YOUR OBJECTIVE: In your answer, repeat each line of the data exactly.

DATASET CONTENT:
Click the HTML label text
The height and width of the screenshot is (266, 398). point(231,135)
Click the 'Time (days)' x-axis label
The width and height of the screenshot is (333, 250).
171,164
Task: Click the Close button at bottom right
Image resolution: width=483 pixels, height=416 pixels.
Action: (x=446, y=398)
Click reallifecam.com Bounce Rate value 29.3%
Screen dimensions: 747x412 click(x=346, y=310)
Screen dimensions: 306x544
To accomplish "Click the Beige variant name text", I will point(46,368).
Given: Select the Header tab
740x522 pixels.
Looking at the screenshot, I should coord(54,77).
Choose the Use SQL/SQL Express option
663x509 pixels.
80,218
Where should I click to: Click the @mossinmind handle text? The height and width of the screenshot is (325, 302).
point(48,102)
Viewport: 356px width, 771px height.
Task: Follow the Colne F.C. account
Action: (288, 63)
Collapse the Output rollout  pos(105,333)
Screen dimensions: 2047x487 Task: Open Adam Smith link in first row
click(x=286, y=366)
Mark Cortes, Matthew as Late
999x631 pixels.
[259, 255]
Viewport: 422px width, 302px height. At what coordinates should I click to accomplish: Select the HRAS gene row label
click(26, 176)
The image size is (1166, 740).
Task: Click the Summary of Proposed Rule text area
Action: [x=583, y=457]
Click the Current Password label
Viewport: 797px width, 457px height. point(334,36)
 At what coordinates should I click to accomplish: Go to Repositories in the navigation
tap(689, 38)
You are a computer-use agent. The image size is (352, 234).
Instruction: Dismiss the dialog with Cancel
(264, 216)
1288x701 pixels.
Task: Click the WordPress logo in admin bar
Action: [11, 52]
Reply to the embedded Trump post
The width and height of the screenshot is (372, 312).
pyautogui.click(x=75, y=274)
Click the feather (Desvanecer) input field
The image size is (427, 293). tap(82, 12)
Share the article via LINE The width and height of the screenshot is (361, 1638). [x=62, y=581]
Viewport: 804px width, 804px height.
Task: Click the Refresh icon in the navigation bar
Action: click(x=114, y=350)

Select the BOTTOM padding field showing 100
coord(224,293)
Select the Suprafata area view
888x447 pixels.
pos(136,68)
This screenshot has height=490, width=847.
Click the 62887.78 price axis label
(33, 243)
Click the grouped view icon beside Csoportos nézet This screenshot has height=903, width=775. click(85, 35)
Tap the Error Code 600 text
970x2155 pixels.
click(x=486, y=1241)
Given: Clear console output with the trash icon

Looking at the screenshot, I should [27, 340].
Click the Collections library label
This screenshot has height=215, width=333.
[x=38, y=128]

RESULT OF THE TASK:
Click the HTML label text
The height and width of the screenshot is (266, 398). point(231,135)
Click the 'Time (days)' x-axis label
The width and height of the screenshot is (333, 250).
171,164
Task: Click the Close button at bottom right
Image resolution: width=483 pixels, height=416 pixels.
Action: (x=446, y=398)
Click reallifecam.com Bounce Rate value 29.3%
Screen dimensions: 747x412 click(x=346, y=310)
Screen dimensions: 306x544
To accomplish "Click the Beige variant name text", I will point(46,368).
Given: Select the Header tab
740x522 pixels.
Looking at the screenshot, I should coord(54,77).
Choose the Use SQL/SQL Express option
663x509 pixels.
80,218
Where should I click to: Click the @mossinmind handle text? The height and width of the screenshot is (325, 302).
point(48,102)
Viewport: 356px width, 771px height.
Task: Follow the Colne F.C. account
Action: (288, 63)
Collapse the Output rollout  pos(105,333)
Screen dimensions: 2047x487 Task: Open Adam Smith link in first row
click(x=286, y=366)
Mark Cortes, Matthew as Late
999x631 pixels.
[259, 255]
Viewport: 422px width, 302px height. At what coordinates should I click to accomplish: Select the HRAS gene row label
click(26, 176)
The image size is (1166, 740).
Task: Click the Summary of Proposed Rule text area
Action: [x=583, y=457]
Click the Current Password label
Viewport: 797px width, 457px height. point(334,36)
 At what coordinates should I click to accomplish: Go to Repositories in the navigation
tap(689, 38)
You are a computer-use agent. The image size is (352, 234).
Instruction: Dismiss the dialog with Cancel
(264, 216)
1288x701 pixels.
Task: Click the WordPress logo in admin bar
Action: [11, 52]
Reply to the embedded Trump post
The width and height of the screenshot is (372, 312).
pyautogui.click(x=75, y=274)
Click the feather (Desvanecer) input field
The image size is (427, 293). tap(82, 12)
Share the article via LINE The width and height of the screenshot is (361, 1638). [x=62, y=581]
Viewport: 804px width, 804px height.
Task: Click the Refresh icon in the navigation bar
Action: click(x=114, y=350)

Select the BOTTOM padding field showing 100
coord(224,293)
Select the Suprafata area view
888x447 pixels.
pos(136,68)
This screenshot has height=490, width=847.
Click the 62887.78 price axis label
(33, 243)
Click the grouped view icon beside Csoportos nézet This screenshot has height=903, width=775. click(85, 35)
Tap the Error Code 600 text
970x2155 pixels.
click(x=486, y=1241)
Given: Clear console output with the trash icon

Looking at the screenshot, I should [27, 340].
Click the Collections library label
This screenshot has height=215, width=333.
[x=38, y=128]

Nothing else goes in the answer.